The Morning Risk Report: What a Trump Victory Could Mean for Labor Laws
In the article, “The Morning Risk Report: What a Trump Victory Could Mean for Labor Laws,” featured in The Wall Street Journal, Fisher Phillips attorneys spelled out some areas where the firm thinks changes will come, in light of Donald Trump’s presidential victory. Some of these areas include immigration, labor relations and workplace safety.
With regard to immigration, the firm expects an increase in enforcement actions, including mandated employment eligibility ID checks to keep illegal immigrants out of workplaces and increased raids on workplaces. What is unclear, said Kim Thompson, chair of the firm’s global immigration practice group, is whether Mr. Trump he will attempt to accomplish this by reducing the number of work visas issued or by increasing wages and other actions to encourage the hiring of U.S. citizens.
It’s probable a Trump administration will curtail pro-union and anti-employer activities by the National Labor Relations Board (NLRB)—and eventually replace current NLRB members with more business-friendly successors, said Steve Bernstein, a partner in the firm’s labor relations practice group. Republicans support requiring transparency so union members know how their dues are being used and back right-to-work laws permitting workers to opt-out of forced union membership—positions Mr. Trump showed support for during his campaign. Since executive orders are easy to repeal, partner Howard Mavity said he expects Mr. Trump will overturn the fair pay and safe workplace executive order—the so-called ‘blacklist’ rule—as well as similar government contractor executive orders. “I suspect that the very burdensome new EEO-1 electronic recordkeeping obligations will be changed, modified, delayed or eliminated,” said Howard in an email.

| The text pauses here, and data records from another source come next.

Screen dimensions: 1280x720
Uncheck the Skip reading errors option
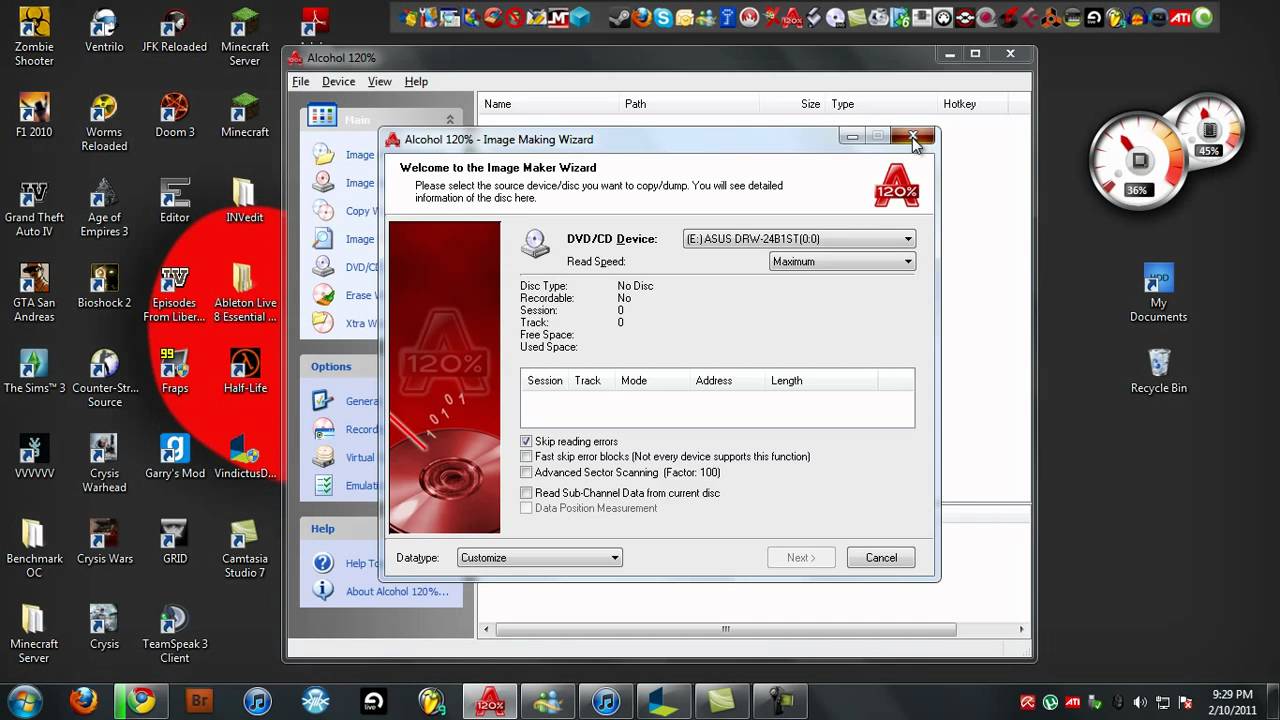[x=526, y=441]
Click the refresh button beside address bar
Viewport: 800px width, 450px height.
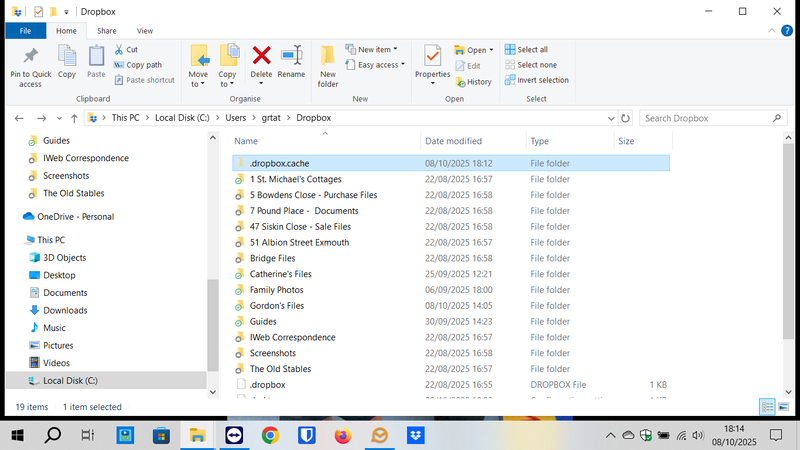click(x=625, y=118)
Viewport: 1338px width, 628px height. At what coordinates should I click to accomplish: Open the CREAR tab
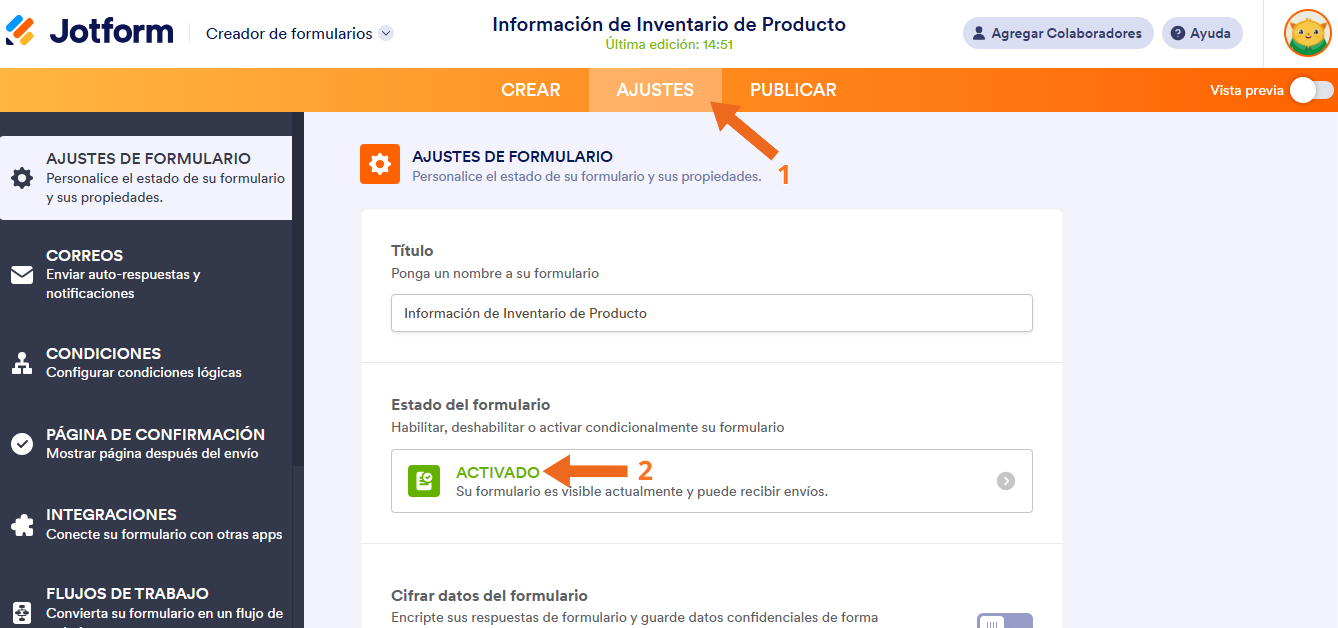[531, 89]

In the area of workplace safety, attorney Travis Vance said he expects a Trump presidency to streamline the Occupational Safety and Health Administration by repealing some or all of its recent rules on increased penalties that saw fines rise as much as 80%. It’s also likely Mr. Trump will seek elimination of rule set to take effect July 1, 2017 that mandates certain employers to report injury and illness information to OSHA. Also, Howard and Travis both said the next administration will almost certainly shift resources away from the Obama administration’s efforts to protect whistleblowers from retaliation, especially when it comes to reporting injuries. Travis said OSHA currently enforces the whistleblower provisions of approximately 22 statutes and Mr. Trump may attempt to eliminate OSHA’s jurisdiction over many of these, as well as heighten the threshold for a claimant to establish a whistleblower claim. “These changes would allow OSHA to focus on high-hazard industry enforcement, accident and fatality inspections, and safety outreach consultations with employers,” said Travis.